*PROBLEM REQUIREMENTS*. The complete set of records below must be repeated precisely as given.

*DATASET CONTENT*.

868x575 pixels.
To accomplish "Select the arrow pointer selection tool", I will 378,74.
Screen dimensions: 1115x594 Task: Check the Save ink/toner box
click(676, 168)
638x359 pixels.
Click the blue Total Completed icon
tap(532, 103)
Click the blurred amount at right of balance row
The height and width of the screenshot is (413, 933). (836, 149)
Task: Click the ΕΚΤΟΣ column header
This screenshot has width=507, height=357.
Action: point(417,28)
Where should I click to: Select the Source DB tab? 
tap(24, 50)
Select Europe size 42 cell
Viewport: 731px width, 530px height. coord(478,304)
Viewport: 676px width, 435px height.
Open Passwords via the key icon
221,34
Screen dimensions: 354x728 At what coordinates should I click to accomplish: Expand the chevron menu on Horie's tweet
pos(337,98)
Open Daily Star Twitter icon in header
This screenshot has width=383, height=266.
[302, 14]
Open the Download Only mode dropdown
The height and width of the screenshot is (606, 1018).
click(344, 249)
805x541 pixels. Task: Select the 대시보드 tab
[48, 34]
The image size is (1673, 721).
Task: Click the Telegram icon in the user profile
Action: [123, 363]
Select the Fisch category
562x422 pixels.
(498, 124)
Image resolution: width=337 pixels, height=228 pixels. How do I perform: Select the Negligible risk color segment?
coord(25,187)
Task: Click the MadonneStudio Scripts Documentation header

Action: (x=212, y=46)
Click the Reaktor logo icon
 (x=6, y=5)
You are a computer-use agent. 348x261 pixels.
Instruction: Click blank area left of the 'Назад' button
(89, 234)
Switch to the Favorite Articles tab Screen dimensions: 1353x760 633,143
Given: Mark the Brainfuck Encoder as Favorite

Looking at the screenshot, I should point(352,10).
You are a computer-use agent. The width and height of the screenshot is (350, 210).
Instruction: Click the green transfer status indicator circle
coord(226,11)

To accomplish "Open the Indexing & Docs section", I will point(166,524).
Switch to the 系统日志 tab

*RESULT*.
868x575 pixels.
To accomplish "Select the arrow pointer selection tool", I will 378,74.
Screen dimensions: 1115x594 Task: Check the Save ink/toner box
click(676, 168)
638x359 pixels.
Click the blue Total Completed icon
tap(532, 103)
Click the blurred amount at right of balance row
The height and width of the screenshot is (413, 933). (836, 149)
Task: Click the ΕΚΤΟΣ column header
This screenshot has width=507, height=357.
Action: point(417,28)
Where should I click to: Select the Source DB tab? 
tap(24, 50)
Select Europe size 42 cell
Viewport: 731px width, 530px height. coord(478,304)
Viewport: 676px width, 435px height.
Open Passwords via the key icon
221,34
Screen dimensions: 354x728 At what coordinates should I click to accomplish: Expand the chevron menu on Horie's tweet
pos(337,98)
Open Daily Star Twitter icon in header
This screenshot has width=383, height=266.
[302, 14]
Open the Download Only mode dropdown
The height and width of the screenshot is (606, 1018).
click(344, 249)
805x541 pixels. Task: Select the 대시보드 tab
[48, 34]
The image size is (1673, 721).
Task: Click the Telegram icon in the user profile
Action: [123, 363]
Select the Fisch category
562x422 pixels.
(498, 124)
Image resolution: width=337 pixels, height=228 pixels. How do I perform: Select the Negligible risk color segment?
coord(25,187)
Task: Click the MadonneStudio Scripts Documentation header

Action: (x=212, y=46)
Click the Reaktor logo icon
 (x=6, y=5)
You are a computer-use agent. 348x261 pixels.
Instruction: Click blank area left of the 'Назад' button
(89, 234)
Switch to the Favorite Articles tab Screen dimensions: 1353x760 633,143
Given: Mark the Brainfuck Encoder as Favorite

Looking at the screenshot, I should point(352,10).
You are a computer-use agent. The width and height of the screenshot is (350, 210).
Instruction: Click the green transfer status indicator circle
coord(226,11)

To accomplish "Open the Indexing & Docs section", I will point(166,524).
Switch to the 系统日志 tab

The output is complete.